Assignment:
Word for word, give the entries back.

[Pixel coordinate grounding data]
_ _ _ _ _ _ _
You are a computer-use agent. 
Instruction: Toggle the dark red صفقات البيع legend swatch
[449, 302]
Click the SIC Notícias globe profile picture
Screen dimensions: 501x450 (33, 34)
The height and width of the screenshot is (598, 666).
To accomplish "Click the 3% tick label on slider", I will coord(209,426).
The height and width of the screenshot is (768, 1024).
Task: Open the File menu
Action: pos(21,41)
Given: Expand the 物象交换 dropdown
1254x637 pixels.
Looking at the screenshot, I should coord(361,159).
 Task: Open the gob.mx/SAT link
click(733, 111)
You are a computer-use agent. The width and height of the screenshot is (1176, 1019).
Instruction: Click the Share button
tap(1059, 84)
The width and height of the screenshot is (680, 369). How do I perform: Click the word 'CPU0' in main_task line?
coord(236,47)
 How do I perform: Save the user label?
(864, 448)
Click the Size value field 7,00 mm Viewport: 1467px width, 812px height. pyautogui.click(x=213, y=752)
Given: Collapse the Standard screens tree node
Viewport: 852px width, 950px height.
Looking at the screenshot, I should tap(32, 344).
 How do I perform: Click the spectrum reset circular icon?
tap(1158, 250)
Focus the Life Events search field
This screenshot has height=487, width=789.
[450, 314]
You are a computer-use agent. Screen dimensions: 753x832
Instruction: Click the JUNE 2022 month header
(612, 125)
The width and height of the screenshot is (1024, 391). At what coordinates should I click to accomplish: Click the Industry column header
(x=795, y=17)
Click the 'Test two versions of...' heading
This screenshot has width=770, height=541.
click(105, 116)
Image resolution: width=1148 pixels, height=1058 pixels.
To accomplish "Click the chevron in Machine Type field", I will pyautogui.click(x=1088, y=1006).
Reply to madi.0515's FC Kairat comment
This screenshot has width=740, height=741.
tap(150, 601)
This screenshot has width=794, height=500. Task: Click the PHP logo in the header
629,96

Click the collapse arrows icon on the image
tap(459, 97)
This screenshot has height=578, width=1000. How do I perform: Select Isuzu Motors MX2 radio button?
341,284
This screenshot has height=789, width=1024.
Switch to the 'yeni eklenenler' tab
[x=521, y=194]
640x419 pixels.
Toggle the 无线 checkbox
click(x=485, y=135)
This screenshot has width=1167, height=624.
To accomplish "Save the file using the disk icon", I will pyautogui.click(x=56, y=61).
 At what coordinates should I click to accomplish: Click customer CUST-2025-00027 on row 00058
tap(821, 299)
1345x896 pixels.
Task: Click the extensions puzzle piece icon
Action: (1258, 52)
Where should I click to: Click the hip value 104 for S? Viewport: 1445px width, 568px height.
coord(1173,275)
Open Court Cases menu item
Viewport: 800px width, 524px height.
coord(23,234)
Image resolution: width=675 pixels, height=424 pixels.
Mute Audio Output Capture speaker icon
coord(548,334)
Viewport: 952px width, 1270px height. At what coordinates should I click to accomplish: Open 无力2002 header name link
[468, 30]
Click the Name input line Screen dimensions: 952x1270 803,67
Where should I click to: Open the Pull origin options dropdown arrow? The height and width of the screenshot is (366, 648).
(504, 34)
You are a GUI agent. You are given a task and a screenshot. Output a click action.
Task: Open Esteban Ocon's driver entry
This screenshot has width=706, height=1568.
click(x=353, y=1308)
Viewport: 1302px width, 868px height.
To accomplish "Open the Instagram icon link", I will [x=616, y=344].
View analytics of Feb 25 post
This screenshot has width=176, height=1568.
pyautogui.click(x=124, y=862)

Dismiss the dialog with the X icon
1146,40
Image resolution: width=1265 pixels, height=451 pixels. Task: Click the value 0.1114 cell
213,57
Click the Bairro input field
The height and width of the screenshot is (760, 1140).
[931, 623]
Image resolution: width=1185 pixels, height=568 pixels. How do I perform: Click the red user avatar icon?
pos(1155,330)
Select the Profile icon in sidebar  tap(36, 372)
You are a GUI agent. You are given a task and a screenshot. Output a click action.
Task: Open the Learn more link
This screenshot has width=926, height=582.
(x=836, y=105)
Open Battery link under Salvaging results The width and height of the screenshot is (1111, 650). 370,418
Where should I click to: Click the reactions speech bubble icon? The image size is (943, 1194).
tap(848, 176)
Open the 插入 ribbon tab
_ _ _ _ _ _ _
Problem solution:
You are a computer-use agent. 
Instruction: Toggle the dark red صفقات البيع legend swatch
[449, 302]
Click the SIC Notícias globe profile picture
Screen dimensions: 501x450 (33, 34)
The height and width of the screenshot is (598, 666).
To accomplish "Click the 3% tick label on slider", I will coord(209,426).
The height and width of the screenshot is (768, 1024).
Task: Open the File menu
Action: pos(21,41)
Given: Expand the 物象交换 dropdown
1254x637 pixels.
Looking at the screenshot, I should coord(361,159).
 Task: Open the gob.mx/SAT link
click(733, 111)
You are a computer-use agent. The width and height of the screenshot is (1176, 1019).
Instruction: Click the Share button
tap(1059, 84)
The width and height of the screenshot is (680, 369). How do I perform: Click the word 'CPU0' in main_task line?
coord(236,47)
 How do I perform: Save the user label?
(864, 448)
Click the Size value field 7,00 mm Viewport: 1467px width, 812px height. pyautogui.click(x=213, y=752)
Given: Collapse the Standard screens tree node
Viewport: 852px width, 950px height.
Looking at the screenshot, I should tap(32, 344).
 How do I perform: Click the spectrum reset circular icon?
tap(1158, 250)
Focus the Life Events search field
This screenshot has height=487, width=789.
[450, 314]
You are a computer-use agent. Screen dimensions: 753x832
Instruction: Click the JUNE 2022 month header
(612, 125)
The width and height of the screenshot is (1024, 391). At what coordinates should I click to accomplish: Click the Industry column header
(x=795, y=17)
Click the 'Test two versions of...' heading
This screenshot has width=770, height=541.
click(105, 116)
Image resolution: width=1148 pixels, height=1058 pixels.
To accomplish "Click the chevron in Machine Type field", I will pyautogui.click(x=1088, y=1006).
Reply to madi.0515's FC Kairat comment
This screenshot has width=740, height=741.
tap(150, 601)
This screenshot has width=794, height=500. Task: Click the PHP logo in the header
629,96

Click the collapse arrows icon on the image
tap(459, 97)
This screenshot has height=578, width=1000. How do I perform: Select Isuzu Motors MX2 radio button?
341,284
This screenshot has height=789, width=1024.
Switch to the 'yeni eklenenler' tab
[x=521, y=194]
640x419 pixels.
Toggle the 无线 checkbox
click(x=485, y=135)
This screenshot has width=1167, height=624.
To accomplish "Save the file using the disk icon", I will pyautogui.click(x=56, y=61).
 At what coordinates should I click to accomplish: Click customer CUST-2025-00027 on row 00058
tap(821, 299)
1345x896 pixels.
Task: Click the extensions puzzle piece icon
Action: (1258, 52)
Where should I click to: Click the hip value 104 for S? Viewport: 1445px width, 568px height.
coord(1173,275)
Open Court Cases menu item
Viewport: 800px width, 524px height.
coord(23,234)
Image resolution: width=675 pixels, height=424 pixels.
Mute Audio Output Capture speaker icon
coord(548,334)
Viewport: 952px width, 1270px height. At what coordinates should I click to accomplish: Open 无力2002 header name link
[468, 30]
Click the Name input line Screen dimensions: 952x1270 803,67
Where should I click to: Open the Pull origin options dropdown arrow? The height and width of the screenshot is (366, 648).
(504, 34)
You are a GUI agent. You are given a task and a screenshot. Output a click action.
Task: Open Esteban Ocon's driver entry
This screenshot has width=706, height=1568.
click(x=353, y=1308)
Viewport: 1302px width, 868px height.
To accomplish "Open the Instagram icon link", I will [x=616, y=344].
View analytics of Feb 25 post
This screenshot has width=176, height=1568.
pyautogui.click(x=124, y=862)

Dismiss the dialog with the X icon
1146,40
Image resolution: width=1265 pixels, height=451 pixels. Task: Click the value 0.1114 cell
213,57
Click the Bairro input field
The height and width of the screenshot is (760, 1140).
[931, 623]
Image resolution: width=1185 pixels, height=568 pixels. How do I perform: Click the red user avatar icon?
pos(1155,330)
Select the Profile icon in sidebar  tap(36, 372)
You are a GUI agent. You are given a task and a screenshot. Output a click action.
Task: Open the Learn more link
This screenshot has width=926, height=582.
(x=836, y=105)
Open Battery link under Salvaging results The width and height of the screenshot is (1111, 650). 370,418
Where should I click to: Click the reactions speech bubble icon? The image size is (943, 1194).
tap(848, 176)
Open the 插入 ribbon tab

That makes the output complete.